II.       THE PIE ANALYSIS

A.      Notice of the proceedings

[21]         In terms of section 4(2) read with section 4(5) of PIE, at least 14 calendar days before the hearing of the proceedings, the Court must serve written and effective notice of the proceedings on the unlawful occupiers and the municipality having jurisdiction containing the information specified in section 4(5). It is common cause that proper notice was given under these sections.

B.      Legal requirements of Pie

[22]         In terms of section 1 of PIE, an unlawful occupier is defined as “a person who occupies land without the express or tacit consent of the owner or person in charge, or without any other right to in law to occupy such land …”

[23]         Section 4 of Pie provides, inter alia, as follows:

(7)    If an unlawful occupier has occupied the land in question for more than six months at the time when the proceedings are initiated, a court may grant an order for eviction if it is of the opinion that it is just and equitable to do so, after considering all the relevant circumstances, including, except where land is sold in a sale of execution pursuant to a mortgage, where the land has been made available or can reasonably be made available by the municipality or other organ of state or another land owner for the relocation of the unlawful occupier, and including the rights and needs of the elderly, children, disabled persons and households headed by women.

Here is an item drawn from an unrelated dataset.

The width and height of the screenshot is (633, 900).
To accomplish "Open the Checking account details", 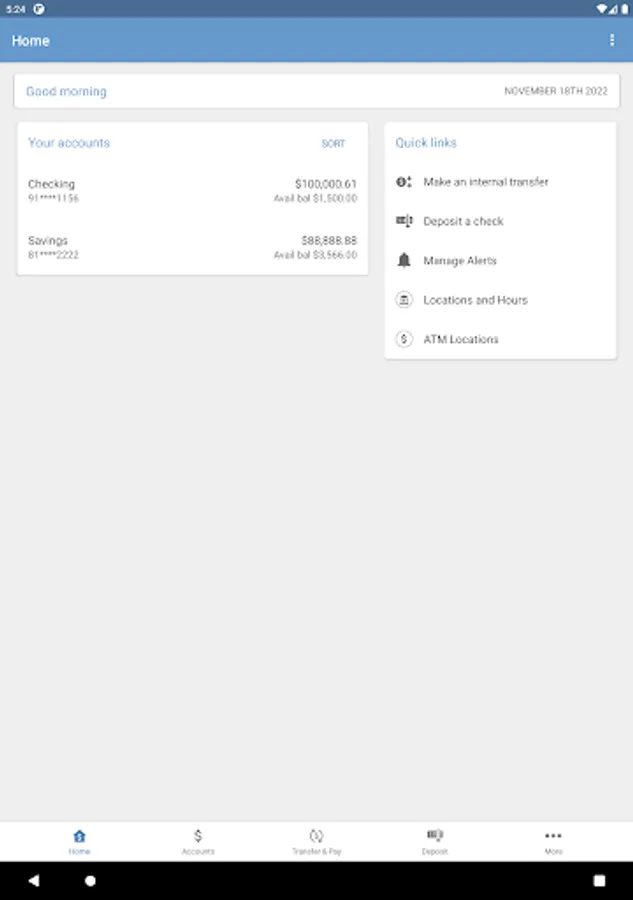I will [x=192, y=191].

(8)     If the court is satisfied that all the requirements of this section have been complied with and that no valid defence has been raised by the unlawful occupier, it must grant an order for the eviction of the unlawful occupier, and determine –

(a) a just and equitable date on which the unlawful occupier must vacate the land under the circumstances; and

(b) the date on which an eviction order may be carried out if the unlawful occupier has not vacated the land on the date contemplated in paragraph (a).

(9)     In determining a just and equitable date contemplated in subsection (8), the court must have regard to all the relevant factors, including the period the unlawful occupier and his or her family have resided on the land in question.”

[24]         It is common cause that the Respondents are all “unlawful occupiers” who have occupied the land in question for more than six months. The statute therefore mandates a three stage enquiry:

(a) whether it is just and equitable to grant an eviction order;

(b) if so, what would be a just and equitable date for the unlawful occupier to vacate the premises; and

(c) what would be the appropriate date for the eviction order to be carried out if the unlawful occupier has not vacated the land on the date contemplated in the previous subparagraph.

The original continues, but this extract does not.